Is it worth it to try to save money on a new iMac by buying it with 256GB storage and adding a 2TB External Samsung 980 PRO NVMe drive plus housing to boost the storage.
personally I would find 256GB a bit on the low side as by default the image lib and music lib and apps and home dir will be placed on the main harddisk and you need to take steps to move them
like
Move your Photos library to save space on your Mac – Apple Support (UK)
and Change where your music files are stored on Mac - Apple Support (IE)
and so forth
That was exact my setup for my "desktop" M1 -- however, if you to achieve better speed, you can choose more expensive Thunderbolt enclosure for the external SSD.
For the portable M1 devices (laptops) - I did order larger internal SSD capacity.
Stay with a larger internal SSD. SSD can last a very long time. I have a Mac that has an SSD for the last 10 years and no issue. Makes using the Mac much easier and efficient in my opinion as many have issues with external drives staying connected, etc.

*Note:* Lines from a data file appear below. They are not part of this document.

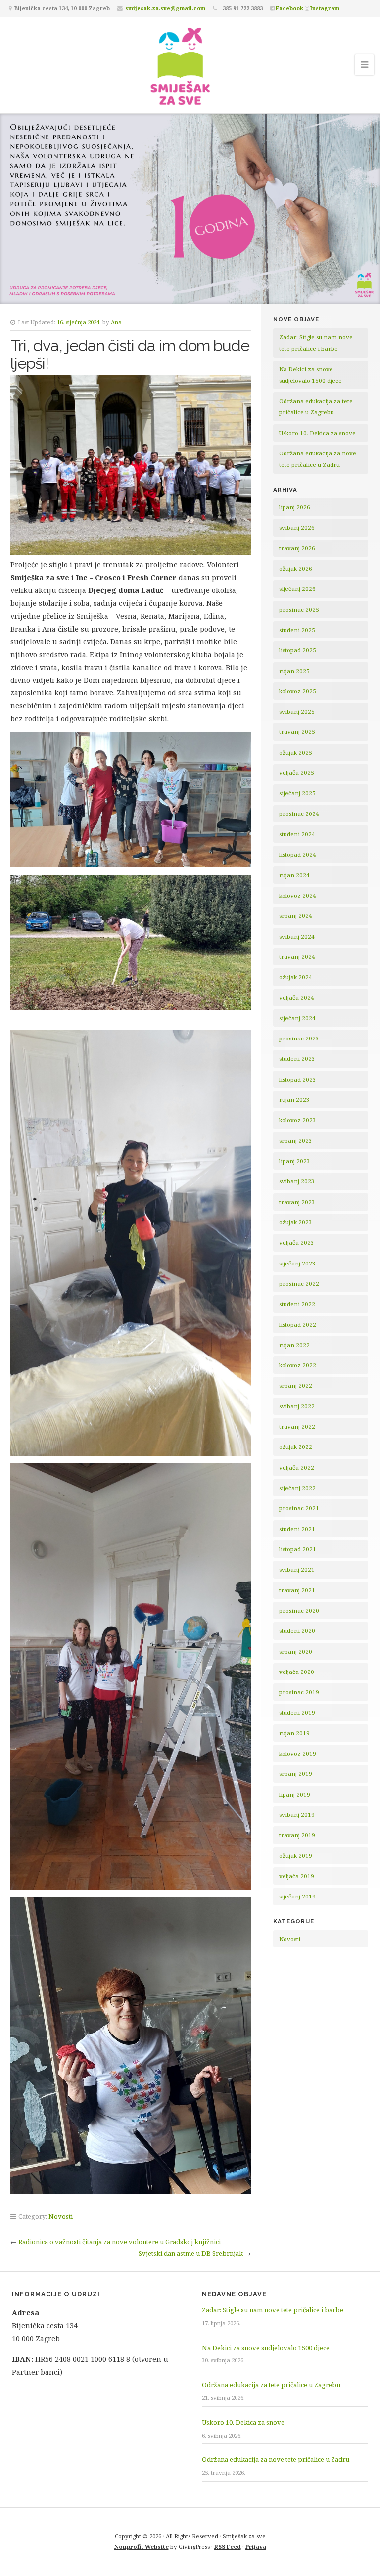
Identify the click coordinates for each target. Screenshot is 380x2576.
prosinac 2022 (299, 1283)
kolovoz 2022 (297, 1365)
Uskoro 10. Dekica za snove (317, 433)
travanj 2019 (297, 1835)
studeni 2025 (297, 629)
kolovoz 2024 (297, 895)
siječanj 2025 (297, 793)
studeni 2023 (297, 1058)
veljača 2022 (296, 1467)
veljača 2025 (296, 772)
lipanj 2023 (294, 1161)
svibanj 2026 (297, 527)
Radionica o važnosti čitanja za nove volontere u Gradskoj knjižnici (119, 2241)
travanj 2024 (297, 956)
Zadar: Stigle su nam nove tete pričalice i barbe (272, 2309)
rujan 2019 (294, 1733)
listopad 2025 (297, 650)
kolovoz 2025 (297, 691)
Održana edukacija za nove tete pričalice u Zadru (275, 2459)
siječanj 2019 (297, 1896)
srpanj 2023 (295, 1140)
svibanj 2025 (297, 711)
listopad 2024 (297, 854)
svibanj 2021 (297, 1569)
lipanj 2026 (294, 507)
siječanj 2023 (297, 1263)
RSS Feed (227, 2546)
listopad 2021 (297, 1549)
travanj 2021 (297, 1590)
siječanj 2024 (297, 1018)
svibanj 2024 (297, 936)
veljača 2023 (296, 1242)
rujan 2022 (294, 1345)
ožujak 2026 (295, 568)
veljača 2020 (296, 1671)
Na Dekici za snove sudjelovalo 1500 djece (266, 2347)
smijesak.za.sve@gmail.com (165, 8)
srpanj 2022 (295, 1385)
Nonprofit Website (141, 2546)
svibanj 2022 (297, 1406)
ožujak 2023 (295, 1222)
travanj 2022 (297, 1426)
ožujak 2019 (295, 1855)
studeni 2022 (297, 1304)
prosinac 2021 (299, 1508)
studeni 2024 (297, 834)
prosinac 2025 (299, 609)
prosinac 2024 (299, 813)
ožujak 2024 (295, 977)
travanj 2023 (297, 1202)
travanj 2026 (297, 548)
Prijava (255, 2546)
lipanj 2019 (294, 1794)
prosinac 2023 (299, 1038)
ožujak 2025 (295, 752)
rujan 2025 (294, 671)
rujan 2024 (294, 875)
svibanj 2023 (297, 1181)
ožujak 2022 (295, 1446)
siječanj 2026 (297, 588)
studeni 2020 (297, 1630)
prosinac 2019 (299, 1692)
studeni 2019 (297, 1712)
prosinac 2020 (299, 1610)
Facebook (289, 8)
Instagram (324, 8)
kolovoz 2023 (297, 1120)
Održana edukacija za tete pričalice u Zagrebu (271, 2384)
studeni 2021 (297, 1529)
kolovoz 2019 (297, 1753)
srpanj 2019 (295, 1773)
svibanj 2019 (297, 1814)
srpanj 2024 (295, 915)
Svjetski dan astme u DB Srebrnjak (191, 2253)
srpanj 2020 (295, 1651)
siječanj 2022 (297, 1487)
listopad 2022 (297, 1324)
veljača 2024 (296, 997)
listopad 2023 (297, 1079)
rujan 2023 (294, 1099)
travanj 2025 (297, 731)
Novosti (60, 2216)
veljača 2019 (296, 1876)
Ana (116, 322)
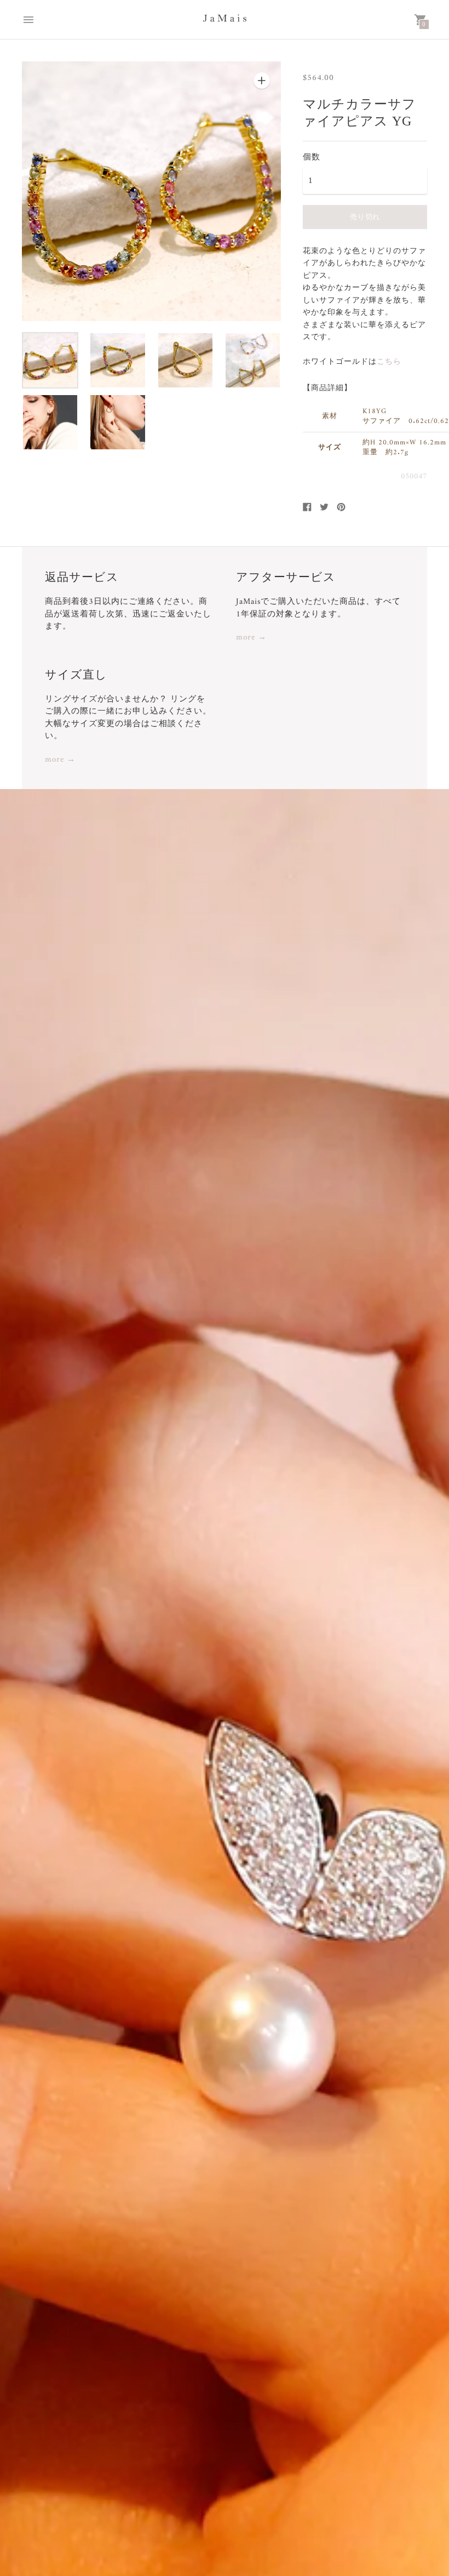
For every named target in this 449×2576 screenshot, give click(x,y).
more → (251, 638)
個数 (311, 156)
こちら (389, 362)
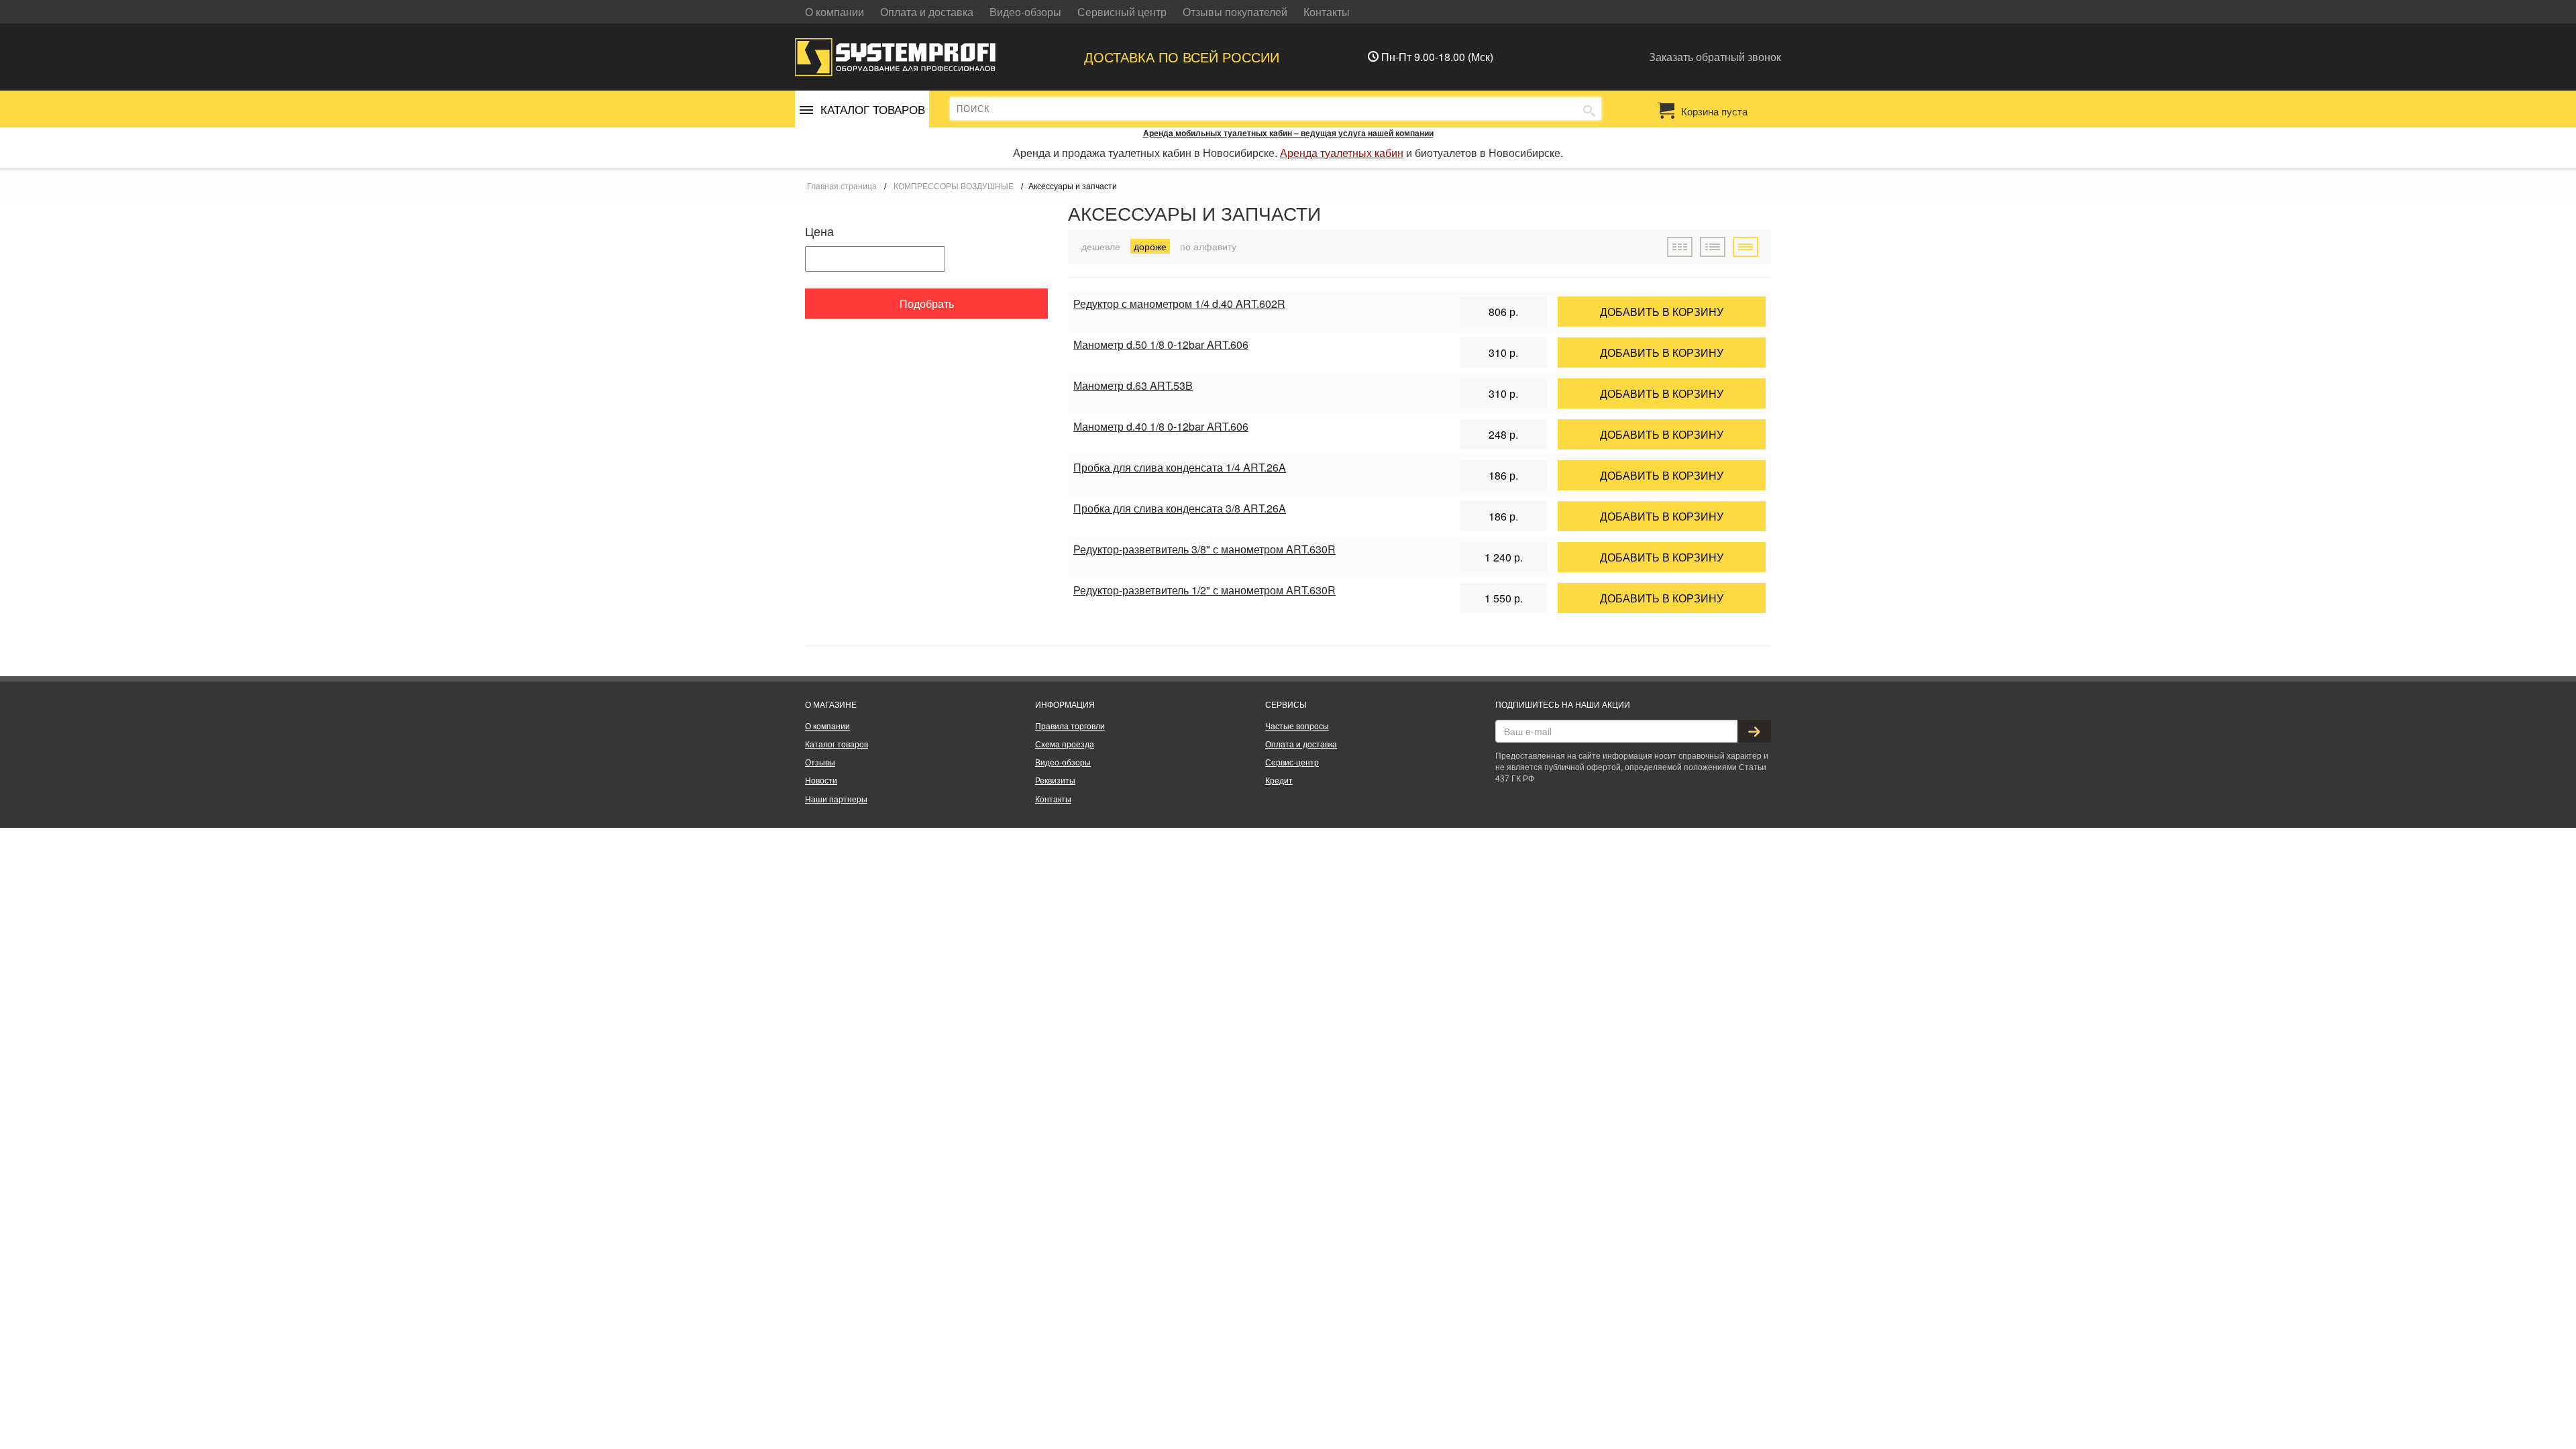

I agree with tbirdvet in getting at least a 512 GB internal drive, larger if possible.
As far as external SSDs I heartily recommend those from OWC (MacSales.com). They are considered by most here to be the premier 3rd party supplier of Mac hardware. I have 7 external SSDs from them in a variety of enclosures and adaptors.
Do you have an external drive for Time Machine? If not get a rotational drive from OWC as they are very reasonably priced from large sizes and very reliable.
I would get the iMac with 512GB+. Always best to use the internal drive. I have an iMac that size and then I added an external NVME drive as an additional boot drive for testing new OS changes before updating my internal drive and another external NVME drive that keeps some of my home made videos that take up lots of storage space.
That’s correct. External SSDs, IMO, are more heavy marketing than engineering. They’re good for replacing internal mechanical drives, but other than that, not for everyone. As for larger internal SSDs, they’re not all gain and no pain - if they go south, which they could if used heavily, they’re more trouble to fix. Proceed with care, I’d stick to 256.
No, SSDs are more prone to failure if subject to intensive writes. That’s why one doesn’t perform defrags on them. Don’t try it…
Yes, definitely. Save more $ by skipping SSD and opting for regular USB 3. Copy files to the internal when in use and copy them back when done. A non-SSD external drive lasts longer, is more reliable.
well you can mount as volume as any directory so you can make say the download folder in your user directory really be an external harddrive mounted as that dir
Mount an external drive to a specific dir… - Apple Community
From what I am understanding from this discussion is that even with the fastest external storage, it is still not the same as having a large internal storage. In other words, you can’t make the external drive look like an internal one to the OS. Is that right?
Mileage varies 😁 SSD Failure on 2 yr old Macbook Pro - Apple Community.
Ultimately, it all depends on how intensive the use is - if it’s heavy i.e. large file reads/writes, the likelihood of failure is high.
the reason one defrag magnetic rotating harddisk is the moving parts, mean if the sectors are not close, then the platter needs to in the worst case make a full rotation and move the reader from its outer position to its inner causing latency
there are no moving parts in ssd so no read / write latency Want to Defrag Your SSD? Here’s Why You Shouldn’t - DriveSavers (drivesaversdatarecovery.com) so one needs not defrag them ever
what you are thinking about is on a ssd each cell have a limited amount of writes before they die like a dvd-rw but more writes, but they work around the limited writes by using TRIM Trim (computing) - Wikipedia
Moving files back and forth to external is too slow unless you use an SSD as your external drive (depending on file size and how often you do this of course).
It depends on the user & application of course. I don’t use it at all! 256 + iCloud + external non-SSD plain vanilla USB works perfectly for my needs, thank you very much 😉🍻
Yes, I guess that applies to almost any hardware.